Work required. Please output all of the entries exactly and omit any images they hold.
- Opening Delimiter -
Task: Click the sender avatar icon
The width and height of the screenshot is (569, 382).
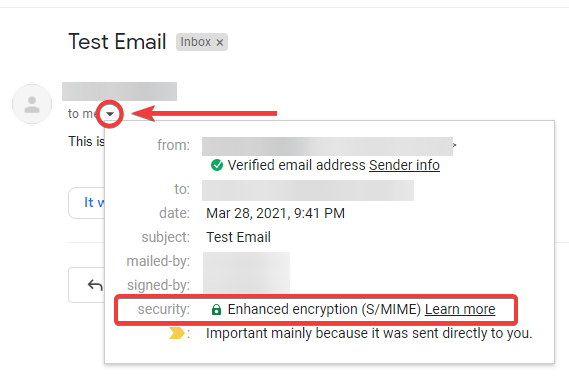Action: tap(32, 104)
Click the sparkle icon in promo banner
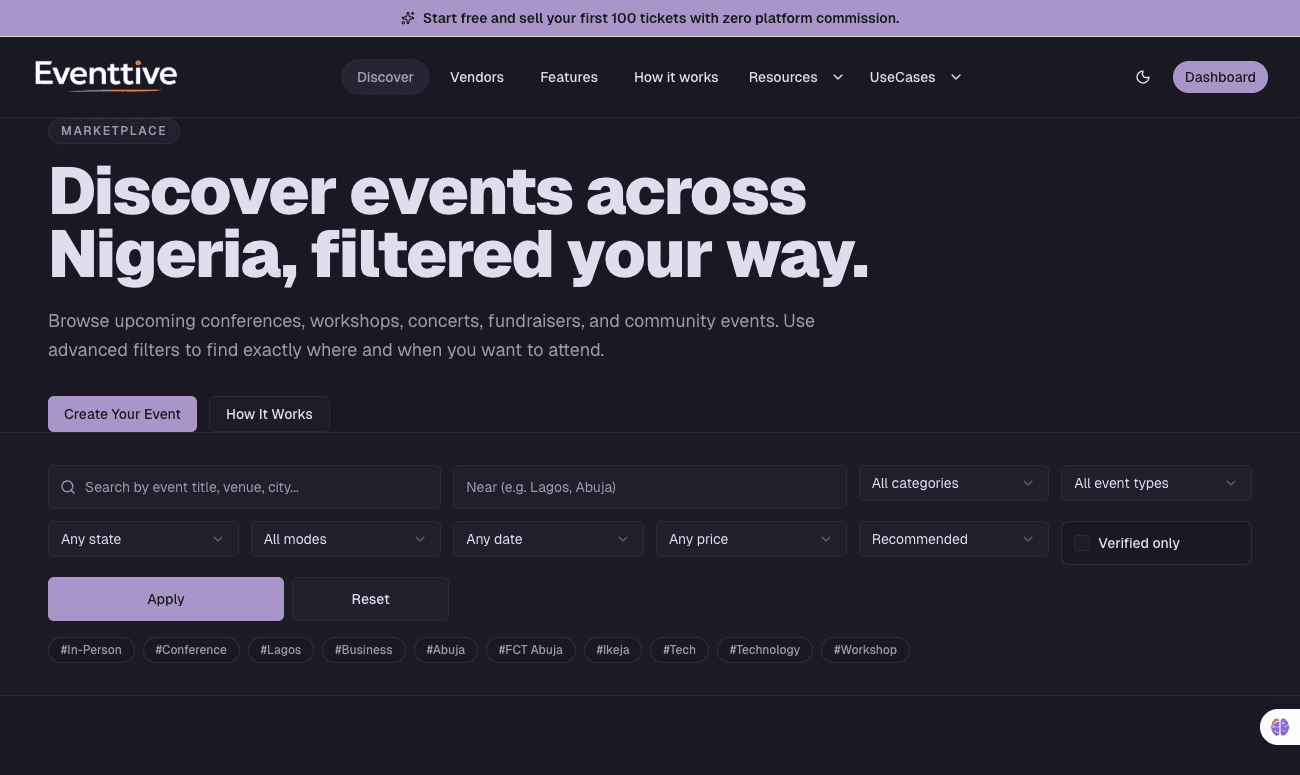This screenshot has height=775, width=1300. (408, 18)
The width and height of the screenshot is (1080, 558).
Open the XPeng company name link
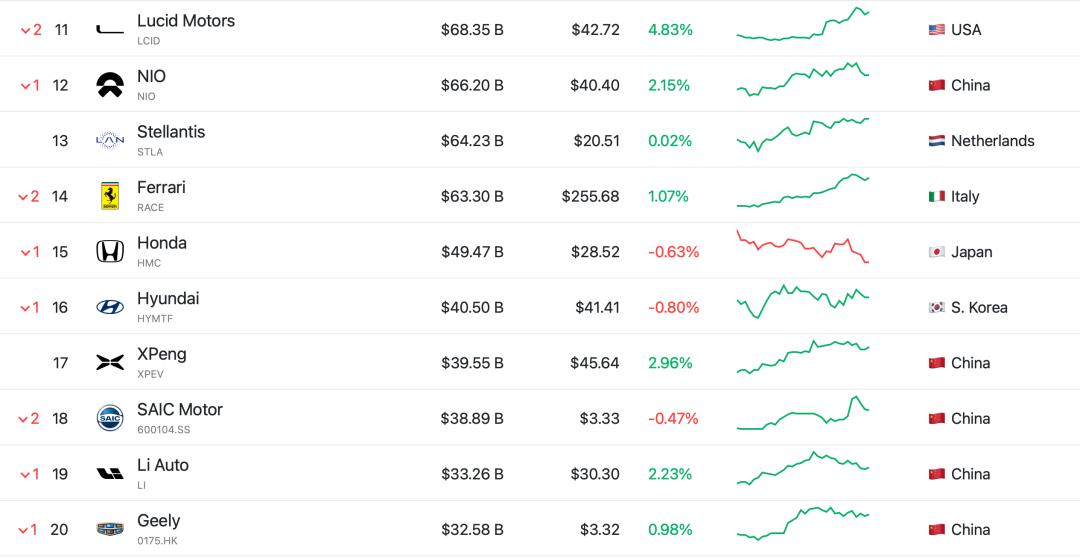click(162, 354)
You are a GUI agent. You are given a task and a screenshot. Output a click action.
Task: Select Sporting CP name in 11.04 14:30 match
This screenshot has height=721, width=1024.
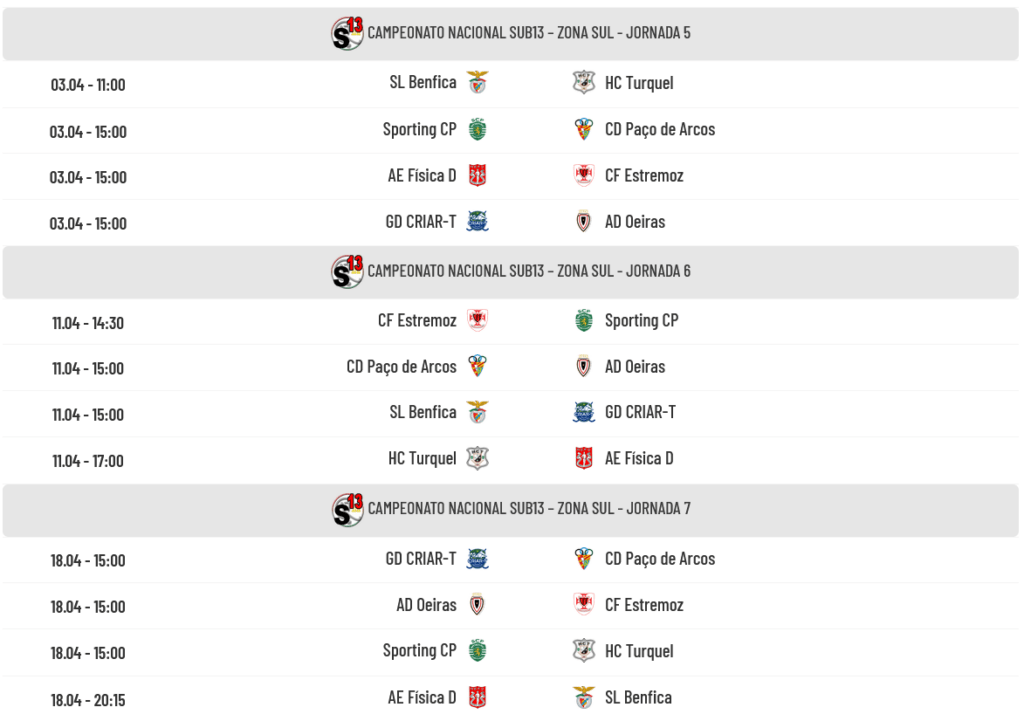[x=641, y=321]
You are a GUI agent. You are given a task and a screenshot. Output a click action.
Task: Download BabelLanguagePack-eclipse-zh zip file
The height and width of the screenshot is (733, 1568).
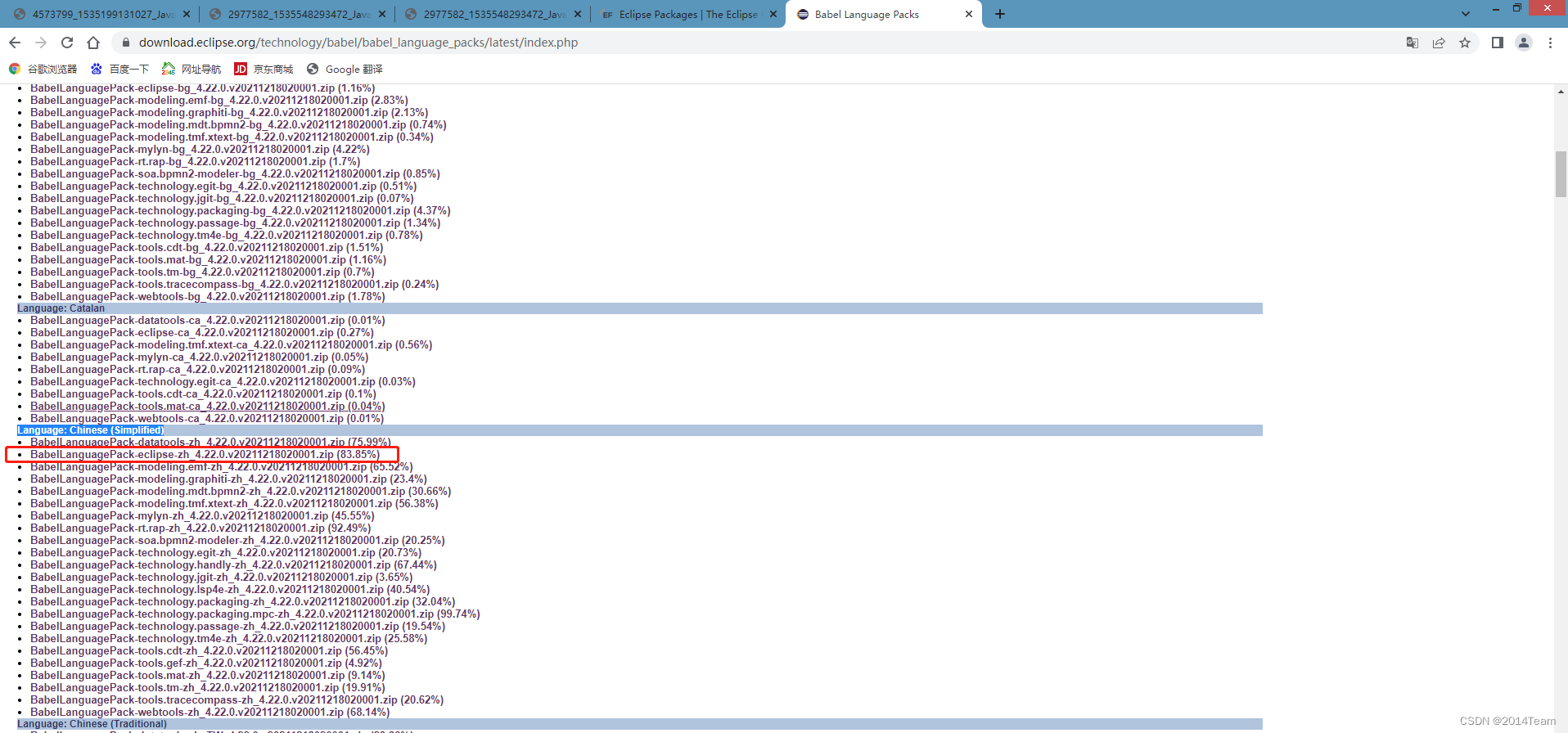click(x=182, y=455)
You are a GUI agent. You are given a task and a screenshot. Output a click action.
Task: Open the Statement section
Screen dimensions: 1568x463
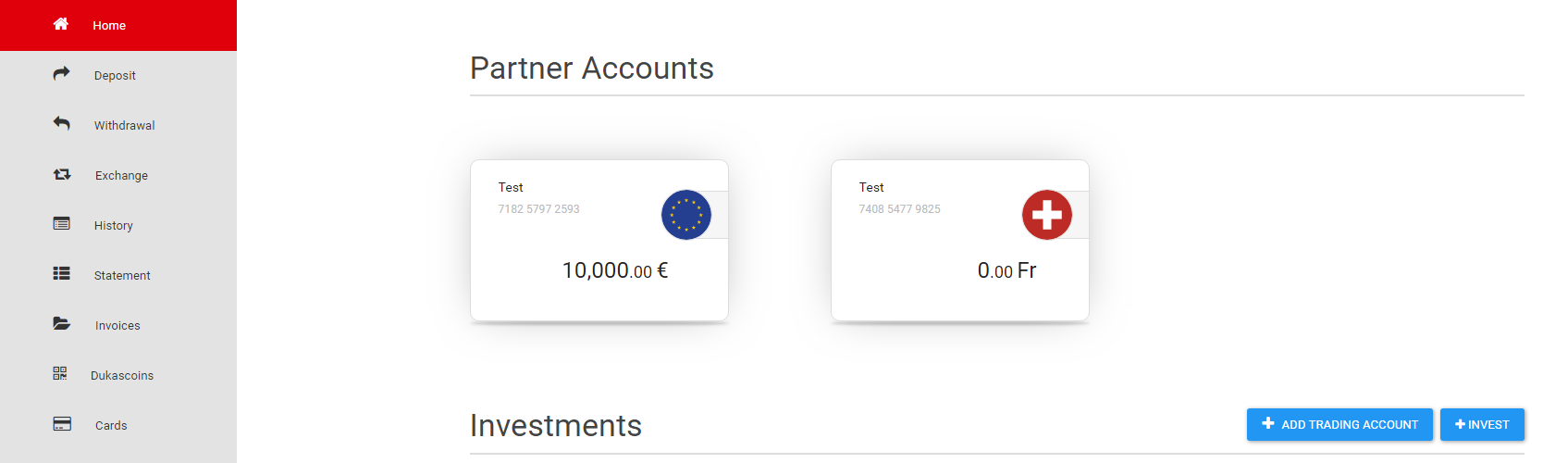(118, 275)
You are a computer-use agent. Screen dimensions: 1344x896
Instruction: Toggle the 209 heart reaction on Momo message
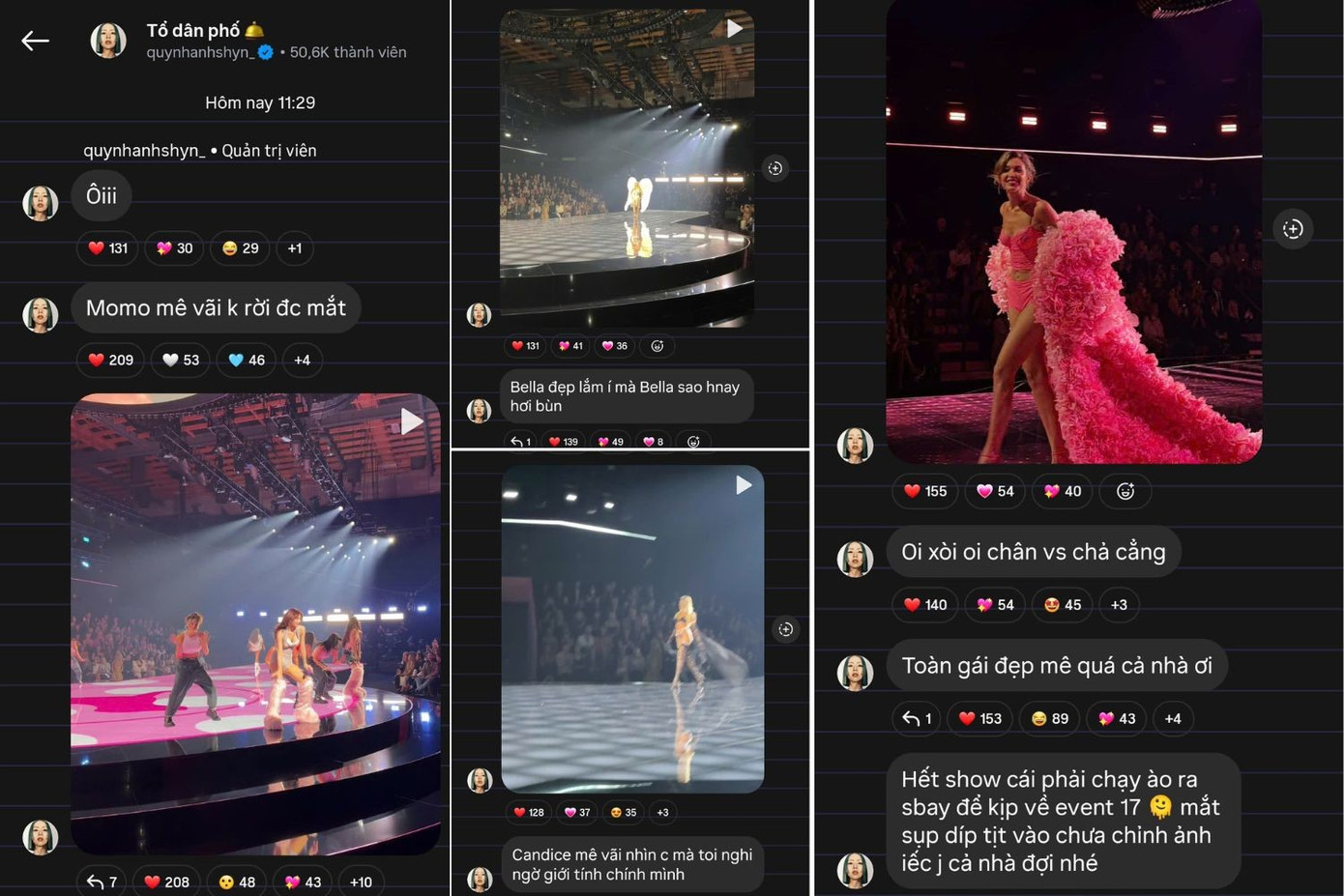[111, 361]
- Closing Delimiter -
Solution for this task.
Task: Click the sender avatar icon
The width and height of the screenshot is (569, 382).
Action: tap(32, 104)
Click the sparkle icon in promo banner
This screenshot has height=775, width=1300. (408, 18)
The width and height of the screenshot is (1080, 558).
Open the XPeng company name link
click(162, 354)
You are a GUI agent. You are given a task and a screenshot. Output a click action.
Task: Select Sporting CP name in 11.04 14:30 match
This screenshot has height=721, width=1024.
[x=641, y=321]
You are a GUI agent. You are given a task and a screenshot. Output a click action.
Task: Download BabelLanguagePack-eclipse-zh zip file
The height and width of the screenshot is (733, 1568).
click(x=182, y=455)
You are a GUI agent. You are given a task and a screenshot. Output a click action.
Task: Open the Statement section
Screen dimensions: 1568x463
(118, 275)
You are a computer-use agent. Screen dimensions: 1344x896
Instruction: Toggle the 209 heart reaction on Momo message
[111, 361]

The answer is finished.